Il ne s’agit pas de remettre en cause l’arabisation au Maghreb, mais de réinsérer ce mouvement dans un cadre de multilinguisme et d’échanges. « Certes, le niveau des étudiants a baissé, mais cela est dû à des réformes désordonnées et incohérentes », nuance Grandguillaume.

Face à l’incurie du système public, on assiste depuis une décennie à un développement important de l’enseignement privé dans tous les pays du Maghreb.

Voie royale

Au Maroc, de plus en plus d’établissements privés préparent par exemple au baccalauréat français, qui reste la voie royale pour être ensuite admis dans les meilleures écoles de commerce ou d’ingénieur du royaume. Mais avec des frais de scolarité dépassant souvent 1 000 euros par an, ces formations demeurent réservées aux classes moyennes et supérieures, accroissant ainsi les inégalités.

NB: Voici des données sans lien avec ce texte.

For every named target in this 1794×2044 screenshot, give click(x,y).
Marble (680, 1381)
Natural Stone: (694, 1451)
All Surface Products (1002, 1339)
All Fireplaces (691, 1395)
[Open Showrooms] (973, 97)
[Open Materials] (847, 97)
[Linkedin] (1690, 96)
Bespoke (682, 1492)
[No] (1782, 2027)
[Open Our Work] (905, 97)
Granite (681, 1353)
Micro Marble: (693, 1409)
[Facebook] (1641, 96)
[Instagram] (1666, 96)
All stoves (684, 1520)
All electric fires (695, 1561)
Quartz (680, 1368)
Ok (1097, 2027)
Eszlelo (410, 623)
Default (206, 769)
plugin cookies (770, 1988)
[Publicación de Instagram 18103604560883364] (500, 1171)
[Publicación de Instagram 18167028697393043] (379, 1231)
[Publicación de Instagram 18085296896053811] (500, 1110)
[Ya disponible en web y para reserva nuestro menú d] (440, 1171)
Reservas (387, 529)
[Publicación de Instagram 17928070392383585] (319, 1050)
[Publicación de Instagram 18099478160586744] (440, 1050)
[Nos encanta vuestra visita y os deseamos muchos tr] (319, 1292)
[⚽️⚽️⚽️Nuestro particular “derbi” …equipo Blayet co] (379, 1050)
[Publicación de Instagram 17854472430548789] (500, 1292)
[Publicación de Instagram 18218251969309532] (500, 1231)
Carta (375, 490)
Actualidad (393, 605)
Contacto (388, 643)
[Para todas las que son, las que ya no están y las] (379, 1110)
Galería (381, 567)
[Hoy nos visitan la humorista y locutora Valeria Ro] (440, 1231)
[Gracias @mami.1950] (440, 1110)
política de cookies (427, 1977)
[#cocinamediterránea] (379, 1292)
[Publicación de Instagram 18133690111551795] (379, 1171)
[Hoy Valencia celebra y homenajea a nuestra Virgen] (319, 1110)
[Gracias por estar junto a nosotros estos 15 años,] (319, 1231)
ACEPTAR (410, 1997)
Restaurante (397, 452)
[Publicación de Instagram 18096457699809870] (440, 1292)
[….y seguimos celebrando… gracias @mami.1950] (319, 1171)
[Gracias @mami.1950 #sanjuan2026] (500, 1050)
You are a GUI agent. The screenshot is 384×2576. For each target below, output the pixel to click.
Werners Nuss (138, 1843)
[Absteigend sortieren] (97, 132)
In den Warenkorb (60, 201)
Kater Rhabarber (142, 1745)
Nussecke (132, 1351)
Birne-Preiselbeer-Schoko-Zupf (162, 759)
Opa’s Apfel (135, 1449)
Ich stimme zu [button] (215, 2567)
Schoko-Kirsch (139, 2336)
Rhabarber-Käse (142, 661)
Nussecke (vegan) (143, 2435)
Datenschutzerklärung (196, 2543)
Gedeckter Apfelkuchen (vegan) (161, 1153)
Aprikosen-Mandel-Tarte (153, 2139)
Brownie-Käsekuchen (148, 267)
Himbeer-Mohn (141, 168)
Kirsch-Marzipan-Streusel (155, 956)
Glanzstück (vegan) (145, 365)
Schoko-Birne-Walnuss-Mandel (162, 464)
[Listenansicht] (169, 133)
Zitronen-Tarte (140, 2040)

De fait, la maîtrise du français est devenue un véritable marqueur social, laissant sur la touche une grande partie de la jeunesse. Même si le débat existe, aucune décision politique pour rectifier cette situation n’est à l’ordre du jour au Maghreb. À terme, « c’est même l’anglais qui pourrait surpasser l’apprentissage du français », s’inquiète Mohamed Benrabah.